Create the input and targets, specifically we create input dataset `X` and output targets `solutions`.

In [15]:
# for each solution convert the dictionary to a list of values
solutions = [
    list(corlat_presolved_dataset[i]["solution"].values())
    if type(corlat_presolved_dataset[i]["solution"]) == dict
    else corlat_presolved_dataset[i]["solution"]
    for i in range(len(corlat_presolved_dataset))    
    ]

In [16]:
# combine the variable features and constraint features into a single input
X = np.hstack([var_input, constraint_input])

In [17]:
n_features = X.shape[1]
out_channels = solutions[0].shape[1]

In [18]:
out_channels

100

In [19]:
# convert X and solutions to float32
X = X.astype(np.float32)
solutions = np.array([solution.astype(np.float32) for solution in solutions])

  solutions = np.array([solution.astype(np.float32) for solution in solutions])
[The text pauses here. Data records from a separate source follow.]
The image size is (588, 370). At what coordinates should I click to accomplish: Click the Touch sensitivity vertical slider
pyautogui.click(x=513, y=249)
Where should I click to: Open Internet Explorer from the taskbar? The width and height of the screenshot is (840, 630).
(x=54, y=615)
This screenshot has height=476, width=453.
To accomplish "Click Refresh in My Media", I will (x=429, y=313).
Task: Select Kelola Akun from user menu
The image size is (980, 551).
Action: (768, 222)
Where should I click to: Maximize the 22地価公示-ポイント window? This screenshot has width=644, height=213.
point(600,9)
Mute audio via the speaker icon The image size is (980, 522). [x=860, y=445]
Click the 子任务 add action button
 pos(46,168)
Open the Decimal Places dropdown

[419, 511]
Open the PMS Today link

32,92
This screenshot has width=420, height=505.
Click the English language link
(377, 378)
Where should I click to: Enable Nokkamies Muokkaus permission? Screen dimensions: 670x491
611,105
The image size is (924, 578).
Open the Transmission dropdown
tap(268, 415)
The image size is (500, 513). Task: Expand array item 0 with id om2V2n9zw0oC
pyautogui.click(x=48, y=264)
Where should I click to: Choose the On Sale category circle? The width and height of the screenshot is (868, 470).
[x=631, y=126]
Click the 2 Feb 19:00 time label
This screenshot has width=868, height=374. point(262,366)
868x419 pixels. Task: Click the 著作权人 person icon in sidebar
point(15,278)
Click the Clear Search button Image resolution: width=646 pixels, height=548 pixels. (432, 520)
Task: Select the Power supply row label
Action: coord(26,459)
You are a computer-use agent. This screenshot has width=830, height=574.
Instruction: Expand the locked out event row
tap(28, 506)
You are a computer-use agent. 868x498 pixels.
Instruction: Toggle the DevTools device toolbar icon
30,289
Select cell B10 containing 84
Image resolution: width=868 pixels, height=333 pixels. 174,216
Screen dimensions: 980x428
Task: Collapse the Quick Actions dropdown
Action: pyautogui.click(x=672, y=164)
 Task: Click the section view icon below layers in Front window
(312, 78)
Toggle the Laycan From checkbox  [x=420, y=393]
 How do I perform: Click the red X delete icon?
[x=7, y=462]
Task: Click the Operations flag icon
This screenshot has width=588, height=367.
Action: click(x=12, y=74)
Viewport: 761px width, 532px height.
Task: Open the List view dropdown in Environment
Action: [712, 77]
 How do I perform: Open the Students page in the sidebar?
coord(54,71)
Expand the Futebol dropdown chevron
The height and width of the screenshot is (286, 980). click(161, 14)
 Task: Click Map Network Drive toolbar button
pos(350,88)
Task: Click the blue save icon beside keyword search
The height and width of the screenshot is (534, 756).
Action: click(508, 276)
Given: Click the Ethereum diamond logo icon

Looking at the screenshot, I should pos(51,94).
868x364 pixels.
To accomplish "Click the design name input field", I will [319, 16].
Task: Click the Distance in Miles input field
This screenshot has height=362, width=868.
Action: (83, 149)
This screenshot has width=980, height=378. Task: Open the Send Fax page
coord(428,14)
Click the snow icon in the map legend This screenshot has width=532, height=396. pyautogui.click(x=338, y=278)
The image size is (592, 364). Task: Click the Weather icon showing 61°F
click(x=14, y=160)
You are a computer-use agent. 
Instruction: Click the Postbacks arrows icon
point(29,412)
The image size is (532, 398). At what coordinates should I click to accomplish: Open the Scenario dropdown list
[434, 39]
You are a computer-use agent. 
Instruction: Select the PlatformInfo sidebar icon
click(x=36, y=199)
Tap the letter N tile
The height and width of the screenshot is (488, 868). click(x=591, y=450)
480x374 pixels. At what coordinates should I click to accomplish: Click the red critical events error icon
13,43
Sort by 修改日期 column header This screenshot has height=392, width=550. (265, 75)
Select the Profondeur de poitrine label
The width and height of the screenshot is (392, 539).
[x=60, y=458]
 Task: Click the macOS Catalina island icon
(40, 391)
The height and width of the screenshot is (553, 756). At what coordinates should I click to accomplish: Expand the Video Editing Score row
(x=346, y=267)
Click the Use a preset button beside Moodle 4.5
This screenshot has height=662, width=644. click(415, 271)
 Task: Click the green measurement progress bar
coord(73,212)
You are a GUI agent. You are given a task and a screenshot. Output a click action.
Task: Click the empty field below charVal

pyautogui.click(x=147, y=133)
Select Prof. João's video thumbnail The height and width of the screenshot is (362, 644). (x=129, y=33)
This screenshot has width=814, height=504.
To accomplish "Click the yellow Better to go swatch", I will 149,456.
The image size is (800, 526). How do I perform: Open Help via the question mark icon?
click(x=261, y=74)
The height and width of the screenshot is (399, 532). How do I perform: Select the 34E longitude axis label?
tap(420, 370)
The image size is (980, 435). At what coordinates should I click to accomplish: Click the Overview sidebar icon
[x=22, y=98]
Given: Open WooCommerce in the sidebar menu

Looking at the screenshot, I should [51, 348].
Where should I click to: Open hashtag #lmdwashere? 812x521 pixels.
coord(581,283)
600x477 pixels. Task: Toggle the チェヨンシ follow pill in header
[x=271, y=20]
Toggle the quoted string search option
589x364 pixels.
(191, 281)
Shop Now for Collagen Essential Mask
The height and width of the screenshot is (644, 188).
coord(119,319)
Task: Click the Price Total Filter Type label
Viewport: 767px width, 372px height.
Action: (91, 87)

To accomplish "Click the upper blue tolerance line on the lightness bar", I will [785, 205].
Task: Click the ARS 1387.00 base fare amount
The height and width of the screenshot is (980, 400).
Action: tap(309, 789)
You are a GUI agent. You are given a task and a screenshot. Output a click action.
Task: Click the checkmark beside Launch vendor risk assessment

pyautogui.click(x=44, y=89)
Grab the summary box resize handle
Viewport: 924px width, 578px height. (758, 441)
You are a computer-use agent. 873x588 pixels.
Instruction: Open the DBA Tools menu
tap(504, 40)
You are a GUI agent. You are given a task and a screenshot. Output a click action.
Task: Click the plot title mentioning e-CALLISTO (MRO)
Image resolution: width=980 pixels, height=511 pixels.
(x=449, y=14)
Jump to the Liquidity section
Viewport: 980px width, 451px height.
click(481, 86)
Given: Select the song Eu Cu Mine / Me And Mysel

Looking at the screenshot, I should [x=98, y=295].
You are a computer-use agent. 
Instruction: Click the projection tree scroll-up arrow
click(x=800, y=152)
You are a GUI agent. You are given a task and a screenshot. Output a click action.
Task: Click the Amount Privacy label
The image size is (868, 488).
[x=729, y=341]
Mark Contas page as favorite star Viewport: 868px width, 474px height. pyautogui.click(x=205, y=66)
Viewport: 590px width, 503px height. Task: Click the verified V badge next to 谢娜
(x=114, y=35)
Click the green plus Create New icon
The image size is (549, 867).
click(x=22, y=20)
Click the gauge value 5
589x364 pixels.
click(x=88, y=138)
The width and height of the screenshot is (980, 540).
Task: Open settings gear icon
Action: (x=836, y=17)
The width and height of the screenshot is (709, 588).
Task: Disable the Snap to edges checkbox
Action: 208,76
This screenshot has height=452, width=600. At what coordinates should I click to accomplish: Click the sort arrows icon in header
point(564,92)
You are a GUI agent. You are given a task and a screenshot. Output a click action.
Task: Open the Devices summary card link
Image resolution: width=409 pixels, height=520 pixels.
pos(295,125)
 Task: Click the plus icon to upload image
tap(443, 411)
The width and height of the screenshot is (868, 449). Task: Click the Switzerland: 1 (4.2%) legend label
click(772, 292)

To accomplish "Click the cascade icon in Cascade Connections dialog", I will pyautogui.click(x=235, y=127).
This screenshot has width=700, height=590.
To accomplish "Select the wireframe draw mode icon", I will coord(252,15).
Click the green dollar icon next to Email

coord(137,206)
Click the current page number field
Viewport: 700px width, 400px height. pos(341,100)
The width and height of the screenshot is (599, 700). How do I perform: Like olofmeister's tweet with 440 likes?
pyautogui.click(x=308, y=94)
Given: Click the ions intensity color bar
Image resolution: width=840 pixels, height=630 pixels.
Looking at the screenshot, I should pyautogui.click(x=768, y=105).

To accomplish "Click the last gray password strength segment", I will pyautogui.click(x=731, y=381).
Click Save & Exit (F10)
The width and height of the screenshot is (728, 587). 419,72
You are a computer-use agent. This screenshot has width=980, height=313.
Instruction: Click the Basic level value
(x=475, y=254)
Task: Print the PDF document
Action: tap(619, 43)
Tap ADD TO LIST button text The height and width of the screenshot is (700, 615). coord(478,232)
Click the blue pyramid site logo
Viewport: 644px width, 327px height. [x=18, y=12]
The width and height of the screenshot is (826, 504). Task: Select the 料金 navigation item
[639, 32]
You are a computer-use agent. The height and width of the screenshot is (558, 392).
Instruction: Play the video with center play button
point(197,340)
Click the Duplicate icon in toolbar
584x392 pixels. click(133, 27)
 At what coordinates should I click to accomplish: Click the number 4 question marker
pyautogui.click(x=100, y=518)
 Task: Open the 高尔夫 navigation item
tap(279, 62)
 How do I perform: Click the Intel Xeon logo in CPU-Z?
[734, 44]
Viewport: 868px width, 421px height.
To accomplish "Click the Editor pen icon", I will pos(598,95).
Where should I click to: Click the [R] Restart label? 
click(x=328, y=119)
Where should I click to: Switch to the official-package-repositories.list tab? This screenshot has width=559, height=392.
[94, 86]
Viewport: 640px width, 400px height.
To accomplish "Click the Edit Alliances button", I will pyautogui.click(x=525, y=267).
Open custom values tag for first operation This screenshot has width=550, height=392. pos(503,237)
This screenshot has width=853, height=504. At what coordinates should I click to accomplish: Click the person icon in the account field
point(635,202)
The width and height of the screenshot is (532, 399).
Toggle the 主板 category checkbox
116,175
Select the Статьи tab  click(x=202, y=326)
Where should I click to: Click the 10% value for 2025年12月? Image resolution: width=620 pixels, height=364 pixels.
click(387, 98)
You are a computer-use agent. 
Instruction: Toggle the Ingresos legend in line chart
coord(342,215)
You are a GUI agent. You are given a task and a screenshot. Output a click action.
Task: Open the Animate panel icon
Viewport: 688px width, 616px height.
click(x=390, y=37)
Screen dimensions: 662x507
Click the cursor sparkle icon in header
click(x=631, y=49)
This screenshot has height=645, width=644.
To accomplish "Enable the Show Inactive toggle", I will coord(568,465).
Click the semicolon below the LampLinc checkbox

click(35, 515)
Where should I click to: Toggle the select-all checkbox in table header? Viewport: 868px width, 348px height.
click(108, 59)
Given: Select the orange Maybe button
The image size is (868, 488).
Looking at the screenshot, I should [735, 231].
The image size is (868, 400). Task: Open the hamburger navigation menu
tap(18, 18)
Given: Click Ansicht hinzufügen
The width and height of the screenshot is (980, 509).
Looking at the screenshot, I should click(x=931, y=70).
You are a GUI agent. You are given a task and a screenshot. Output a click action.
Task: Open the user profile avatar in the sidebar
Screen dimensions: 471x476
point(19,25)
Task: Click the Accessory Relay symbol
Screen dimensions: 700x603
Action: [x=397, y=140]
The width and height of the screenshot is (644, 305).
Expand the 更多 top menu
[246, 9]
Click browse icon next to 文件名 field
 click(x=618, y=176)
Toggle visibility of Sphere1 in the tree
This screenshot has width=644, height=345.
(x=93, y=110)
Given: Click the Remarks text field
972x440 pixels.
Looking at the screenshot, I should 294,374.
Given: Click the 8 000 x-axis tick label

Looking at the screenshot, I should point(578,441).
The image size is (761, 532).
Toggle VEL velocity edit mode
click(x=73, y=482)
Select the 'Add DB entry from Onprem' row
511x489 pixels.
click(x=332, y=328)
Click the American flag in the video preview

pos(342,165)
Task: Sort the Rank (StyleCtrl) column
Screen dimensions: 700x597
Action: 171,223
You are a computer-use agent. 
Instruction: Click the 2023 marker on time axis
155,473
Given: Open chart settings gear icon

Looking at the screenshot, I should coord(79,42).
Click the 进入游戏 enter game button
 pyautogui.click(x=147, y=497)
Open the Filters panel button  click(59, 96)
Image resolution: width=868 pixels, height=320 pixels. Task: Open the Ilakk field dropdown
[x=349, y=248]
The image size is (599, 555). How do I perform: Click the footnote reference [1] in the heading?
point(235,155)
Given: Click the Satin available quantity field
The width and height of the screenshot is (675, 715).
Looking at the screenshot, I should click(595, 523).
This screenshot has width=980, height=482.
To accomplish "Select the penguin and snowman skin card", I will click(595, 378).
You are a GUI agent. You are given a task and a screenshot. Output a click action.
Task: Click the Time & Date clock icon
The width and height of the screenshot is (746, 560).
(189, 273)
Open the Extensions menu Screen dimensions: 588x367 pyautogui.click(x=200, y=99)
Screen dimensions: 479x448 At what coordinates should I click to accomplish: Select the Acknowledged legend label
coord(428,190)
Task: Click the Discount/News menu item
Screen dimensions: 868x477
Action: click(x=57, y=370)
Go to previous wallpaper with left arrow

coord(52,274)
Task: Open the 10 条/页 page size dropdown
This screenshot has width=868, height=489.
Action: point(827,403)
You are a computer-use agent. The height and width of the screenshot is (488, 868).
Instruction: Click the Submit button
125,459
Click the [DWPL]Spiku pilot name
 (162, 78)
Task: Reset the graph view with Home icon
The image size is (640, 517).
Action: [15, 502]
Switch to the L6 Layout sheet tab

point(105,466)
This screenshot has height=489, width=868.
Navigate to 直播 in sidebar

### Train test split to create training and testing dataset

In [20]:
# train test split to get indices for train and test
train_idx, test_idx = train_test_split(
    np.arange(len(solutions)), test_size=0.2, random_state=42
)

X_train = X[train_idx]
X_test = X[test_idx]
y_train = solutions[train_idx]
y_test = solutions[test_idx]

### Create weights for feasibility promoting weighted BCELoss during training. 

The weights for feasibility promoting weighted BCELoss during training and testing is created. 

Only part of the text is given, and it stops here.